_Text to read:_
□ □ □

The United Nations Educational, Scientific and Cultural Organization (UNESCO) World Heritage Sites are places of importance to cultural or natural heritage as described in the UNESCO World Heritage Convention, established in 1972. Iraq accepted the convention on 5 March 1974, making its historical sites eligible for inclusion on the list; as of 2019, six sites in Iraq are included.

The first site in Iraq, Hatra, was inscribed on the list at the 9th Session of the World Heritage Committee, held in Paris, France in 1985. Ashur (Qal'at Sherqat) was inscribed in 2003 as the second site, followed by Samarra Archaeological City in 2007. Erbil Citadel and The Ahwar of Southern Iraq were added to the list in 2014 and 2016, respectively, the latter being Iraq's first mixed property. Later on, Babylon was added in 2019.

As of , three of the five properties are placed on UNESCO's List of World Heritage in Danger. Ashur (Qal'at Sherqat) was added to the list in 2003, the same year it was inscribed as a World Heritage Site, due to concerns that a dam project might partially flood the site; while the project has since been put on hold, the site remains on the list as a result of the lack of protection. Similarly, Samarra Archaeological City was put on the list simultaneously with its World Heritage Site inscription in 2007, as authorities have been unable to adequately manage and conserve the site since the outbreak of the Iraq War. Hatra was inscribed on the list in 2015 due to its reported extensive destruction by the Islamic State of Iraq and the Levant.

□ □ □

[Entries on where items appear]

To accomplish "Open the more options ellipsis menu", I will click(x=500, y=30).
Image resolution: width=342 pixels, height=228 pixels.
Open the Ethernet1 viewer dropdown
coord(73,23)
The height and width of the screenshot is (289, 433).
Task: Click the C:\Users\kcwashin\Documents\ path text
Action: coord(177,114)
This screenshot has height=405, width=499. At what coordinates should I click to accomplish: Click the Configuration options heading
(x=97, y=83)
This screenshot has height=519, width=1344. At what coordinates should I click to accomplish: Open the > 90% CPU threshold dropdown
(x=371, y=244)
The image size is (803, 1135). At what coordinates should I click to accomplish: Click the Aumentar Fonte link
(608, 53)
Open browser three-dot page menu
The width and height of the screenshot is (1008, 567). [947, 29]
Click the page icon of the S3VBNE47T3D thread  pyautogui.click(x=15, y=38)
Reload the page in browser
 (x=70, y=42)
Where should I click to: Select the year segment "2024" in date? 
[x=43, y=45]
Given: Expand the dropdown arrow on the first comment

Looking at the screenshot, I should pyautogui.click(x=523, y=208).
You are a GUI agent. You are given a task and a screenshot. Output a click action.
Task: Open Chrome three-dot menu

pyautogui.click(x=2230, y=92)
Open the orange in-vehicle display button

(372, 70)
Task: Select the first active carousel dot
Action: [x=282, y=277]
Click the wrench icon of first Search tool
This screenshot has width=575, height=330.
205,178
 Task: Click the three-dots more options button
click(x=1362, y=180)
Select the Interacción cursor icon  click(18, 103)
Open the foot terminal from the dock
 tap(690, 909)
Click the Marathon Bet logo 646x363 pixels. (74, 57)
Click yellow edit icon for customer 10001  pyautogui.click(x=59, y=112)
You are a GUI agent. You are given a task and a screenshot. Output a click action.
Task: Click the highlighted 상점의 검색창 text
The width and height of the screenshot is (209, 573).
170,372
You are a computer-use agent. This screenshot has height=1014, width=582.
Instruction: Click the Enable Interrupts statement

□ □ □

_Work instructions:_
A) Sum up the text on Iraq's World Heritage Sites in two sentences.
B) Translate this sentence from the text on Iraq's World Heritage Sites into Spanish: "Ashur (Qal'at Sherqat) was inscribed in 2003 as the second site, followed by Samarra Archaeological City in 2007."
C) Write what comes next in the text on Iraq's World Heritage Sites, picking up after its last sentence.
The listing has no connection to the text on Iraq's World Heritage Sites.

_Outputs in order:_
A) UNESCO World Heritage Sites are places important to cultural or natural heritage under a 1972 convention, which Iraq accepted in 1974, and six Iraqi sites were on the list as of 2019. Hatra was the first, inscribed in 1985, followed by Ashur in 2003, Samarra Archaeological City in 2007, Erbil Citadel in 2014, The Ahwar of Southern Iraq in 2016 and Babylon in 2019.

B) Ashur (Qal'at Sherqat) fue inscrito en 2003 como el segundo sitio, seguido de la Ciudad Arqueológica de Samarra en 2007.

C)
World Heritage Sites

Site; named after the World Heritage Committee's official designation
Location; at city, regional, or provincial level and geocoordinates
Criteria; as defined by the World Heritage Committee
Area; in hectares and acres. If available, the size of the buffer zone has been noted as well. A value of zero implies that no data has been published by UNESCO
Year; during which the site was inscribed to the World Heritage List
Description; brief information about the site, including reasons for qualifying as an endangered site, if applicable

Tentative list
In addition to sites inscribed on the World Heritage list, member states can maintain a list of tentative sites that they may consider for nomination. Nominations for the World Heritage list are only accepted if the site was previously listed on the tentative list. As of 2014, Iraq lists eleven properties on its tentative list:

Ur: The site was an important Sumerian city-state in ancient Mesopotamia, marked by the prominent Ziggurat of Ur.
Nimrud: The ancient city was considered the second capital of Assyria.
The Ancient City of Nineveh: Nineveh was one of the most important cultural centres in Antiquity and a former capital of the Neo-Assyrian Empire.
The Fortress of Al-Ukhaidar: Constructed during the 8th century, the uniquely styled fortress was an important stop on regional trade routes.
Wasit: Founded during the late 7th century, Wasit was a regional administrative centre.
The Marshlands of Mesopotamia: Situated around the confluence of the Tigris and Euphrates, the marshlands covered a vast area in southern Iraq and were home to hundreds of thousands, before they were gradually drained from the 1950s on and shrunk dramatically under Saddam Hussein.
The Site of Thilkifl: The site is traditionally believed to be the burial place of Ezekiel. It contains a shrine to the prophet, an Ottoman-era marketplace, and a number of khans.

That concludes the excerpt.